Stored data entries:
━━━━━━━━━━━━━━━━━━━━
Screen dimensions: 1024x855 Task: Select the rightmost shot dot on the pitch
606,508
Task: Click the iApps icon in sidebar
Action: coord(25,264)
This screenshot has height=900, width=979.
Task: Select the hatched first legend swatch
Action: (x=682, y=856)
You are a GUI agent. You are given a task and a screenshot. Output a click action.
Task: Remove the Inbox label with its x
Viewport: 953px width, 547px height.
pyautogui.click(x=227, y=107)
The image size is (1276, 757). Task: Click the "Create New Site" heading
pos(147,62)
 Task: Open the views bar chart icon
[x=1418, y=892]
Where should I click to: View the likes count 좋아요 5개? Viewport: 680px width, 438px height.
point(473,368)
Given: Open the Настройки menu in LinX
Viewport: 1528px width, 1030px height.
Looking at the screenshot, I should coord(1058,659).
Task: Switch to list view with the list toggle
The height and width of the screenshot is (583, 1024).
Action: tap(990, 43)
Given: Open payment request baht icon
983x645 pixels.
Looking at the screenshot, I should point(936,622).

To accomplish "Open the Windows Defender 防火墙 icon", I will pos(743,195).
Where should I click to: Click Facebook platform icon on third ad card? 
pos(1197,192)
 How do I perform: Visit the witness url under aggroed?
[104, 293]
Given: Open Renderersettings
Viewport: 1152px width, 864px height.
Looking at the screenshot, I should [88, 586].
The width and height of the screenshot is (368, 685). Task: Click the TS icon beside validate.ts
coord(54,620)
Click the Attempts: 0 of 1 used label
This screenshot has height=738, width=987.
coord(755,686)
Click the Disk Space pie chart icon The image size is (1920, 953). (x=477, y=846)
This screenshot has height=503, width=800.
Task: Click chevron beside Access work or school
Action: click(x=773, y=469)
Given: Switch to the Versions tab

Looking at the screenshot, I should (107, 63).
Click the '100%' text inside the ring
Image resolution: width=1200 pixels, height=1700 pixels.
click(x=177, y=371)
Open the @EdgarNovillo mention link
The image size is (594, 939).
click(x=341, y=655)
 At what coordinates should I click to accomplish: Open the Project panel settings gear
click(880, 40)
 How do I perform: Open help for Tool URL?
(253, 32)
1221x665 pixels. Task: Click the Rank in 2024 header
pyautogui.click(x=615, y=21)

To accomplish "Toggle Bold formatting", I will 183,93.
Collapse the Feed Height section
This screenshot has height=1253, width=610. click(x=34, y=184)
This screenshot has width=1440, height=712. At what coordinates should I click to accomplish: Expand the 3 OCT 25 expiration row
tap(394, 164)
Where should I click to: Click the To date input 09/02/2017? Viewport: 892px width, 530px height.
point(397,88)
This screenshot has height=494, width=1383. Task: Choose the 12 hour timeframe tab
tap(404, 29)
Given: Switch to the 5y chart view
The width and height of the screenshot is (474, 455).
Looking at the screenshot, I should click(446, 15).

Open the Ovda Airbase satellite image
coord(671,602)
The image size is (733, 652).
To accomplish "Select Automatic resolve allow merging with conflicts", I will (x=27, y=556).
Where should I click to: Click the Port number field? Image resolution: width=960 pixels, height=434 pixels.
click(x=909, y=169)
━━━━━━━━━━━━━━━━━━━━
**What you have to do**
Give back, exactly and with nothing added, the lines from the line containing "Collapse the Feed Height section" through the final line of the records above, both of them included.

**Written response**
Collapse the Feed Height section
This screenshot has height=1253, width=610. click(x=34, y=184)
This screenshot has width=1440, height=712. At what coordinates should I click to accomplish: Expand the 3 OCT 25 expiration row
tap(394, 164)
Where should I click to: Click the To date input 09/02/2017? Viewport: 892px width, 530px height.
point(397,88)
This screenshot has height=494, width=1383. Task: Choose the 12 hour timeframe tab
tap(404, 29)
Given: Switch to the 5y chart view
The width and height of the screenshot is (474, 455).
Looking at the screenshot, I should click(446, 15).

Open the Ovda Airbase satellite image
coord(671,602)
The image size is (733, 652).
To accomplish "Select Automatic resolve allow merging with conflicts", I will (x=27, y=556).
Where should I click to: Click the Port number field? Image resolution: width=960 pixels, height=434 pixels.
click(x=909, y=169)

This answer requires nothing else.